__Task requirements__. An exact copy is required of every line from the one with "This screenshot has height=746, width=1533." through the end of the data below, and the pictures must stay out of it.

Collection entries

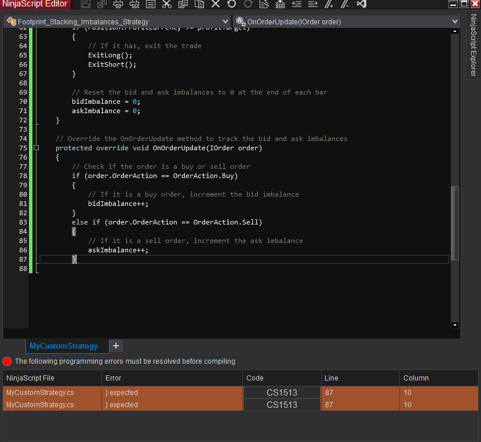
Task: Click the Copy icon in toolbar
Action: pyautogui.click(x=183, y=4)
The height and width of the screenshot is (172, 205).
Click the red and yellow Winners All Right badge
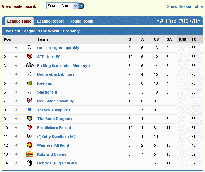click(x=30, y=145)
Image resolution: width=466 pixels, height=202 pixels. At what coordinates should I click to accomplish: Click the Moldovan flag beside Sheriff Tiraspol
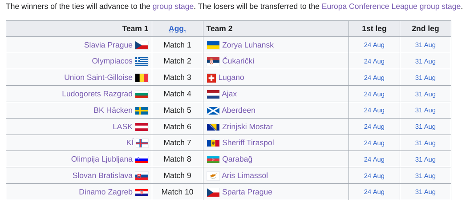(x=213, y=143)
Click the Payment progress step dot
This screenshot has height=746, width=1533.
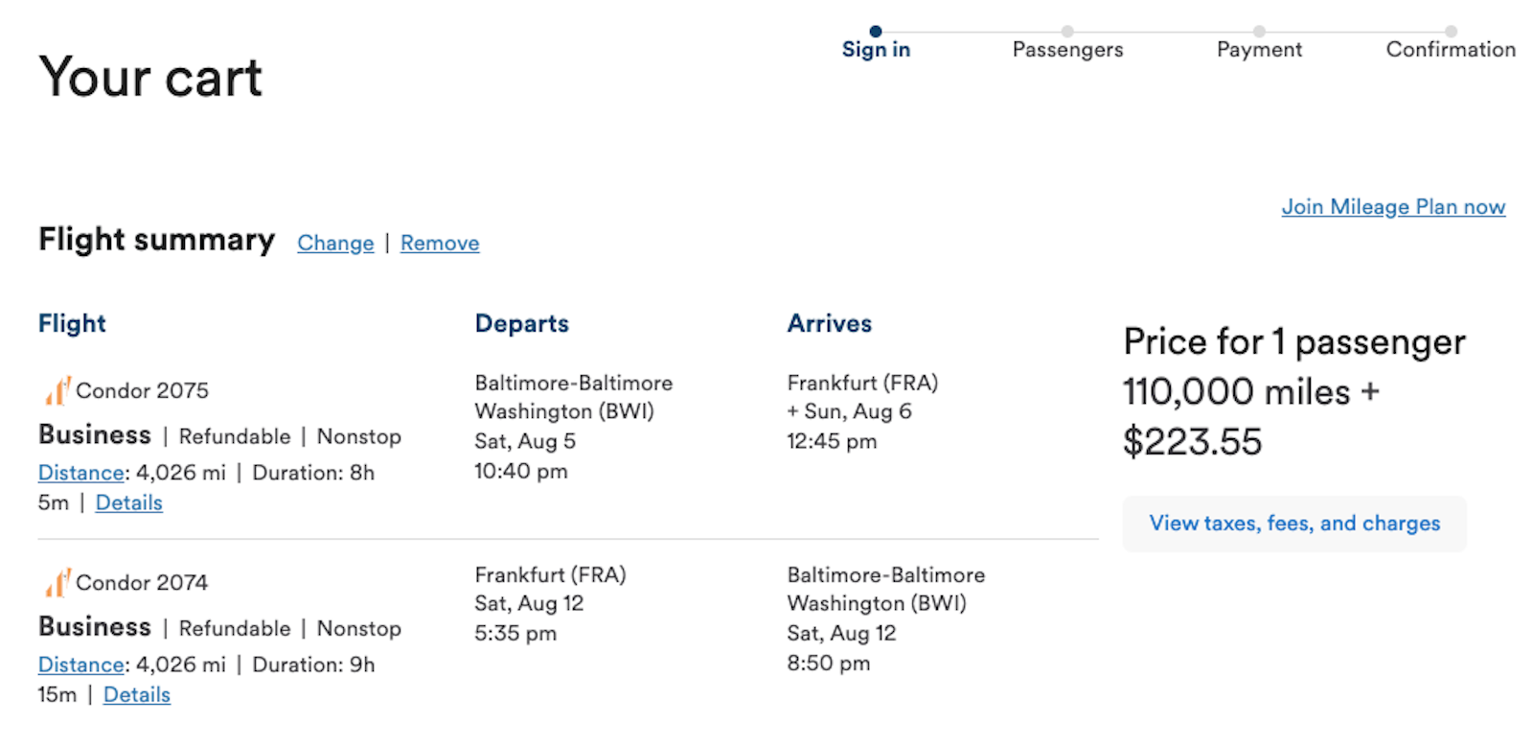pyautogui.click(x=1259, y=31)
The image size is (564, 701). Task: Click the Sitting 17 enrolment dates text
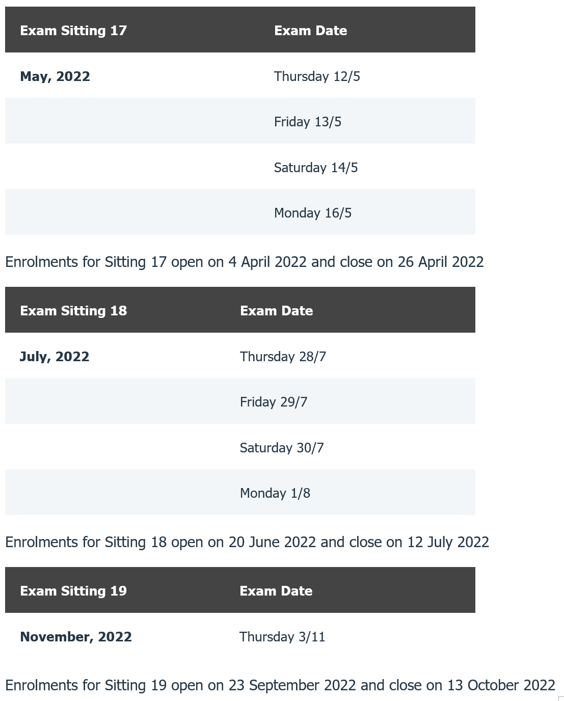(x=244, y=262)
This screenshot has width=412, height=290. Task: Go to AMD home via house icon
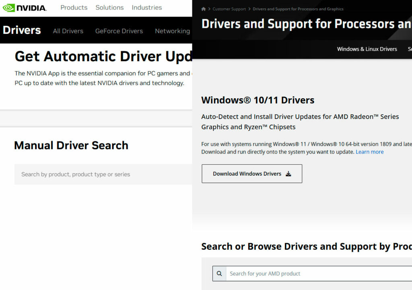coord(204,9)
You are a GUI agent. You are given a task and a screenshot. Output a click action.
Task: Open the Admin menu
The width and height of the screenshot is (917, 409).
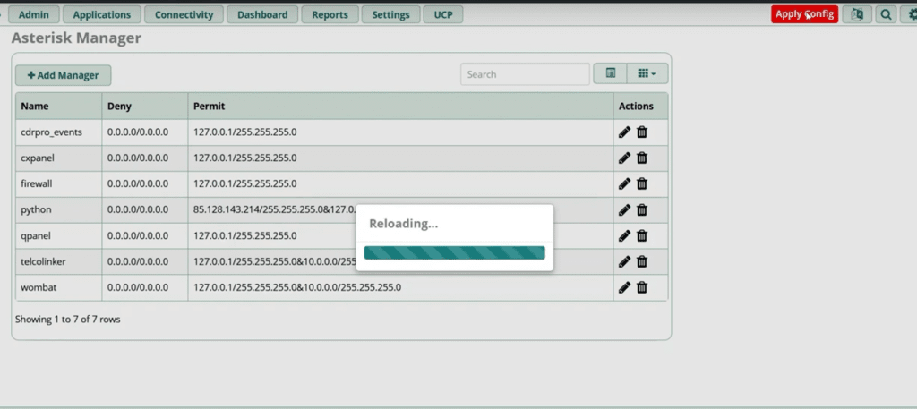tap(34, 14)
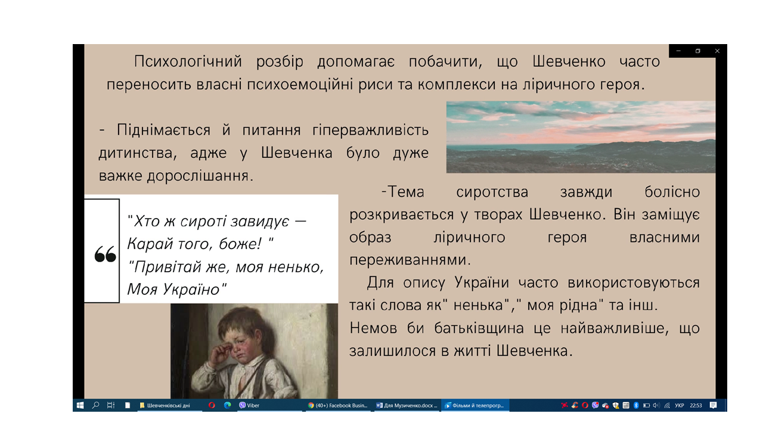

__Exercise response__.
This screenshot has height=746, width=1533.
pyautogui.click(x=1259, y=31)
The image size is (564, 701). Task: Click the Sitting 17 enrolment dates text
(x=244, y=262)
This screenshot has width=412, height=290. Task: Go to AMD home via house icon
coord(204,9)
You are a GUI agent. You are given a task and a screenshot. Output a click action.
Task: Open the Admin menu
The width and height of the screenshot is (917, 409).
tap(34, 14)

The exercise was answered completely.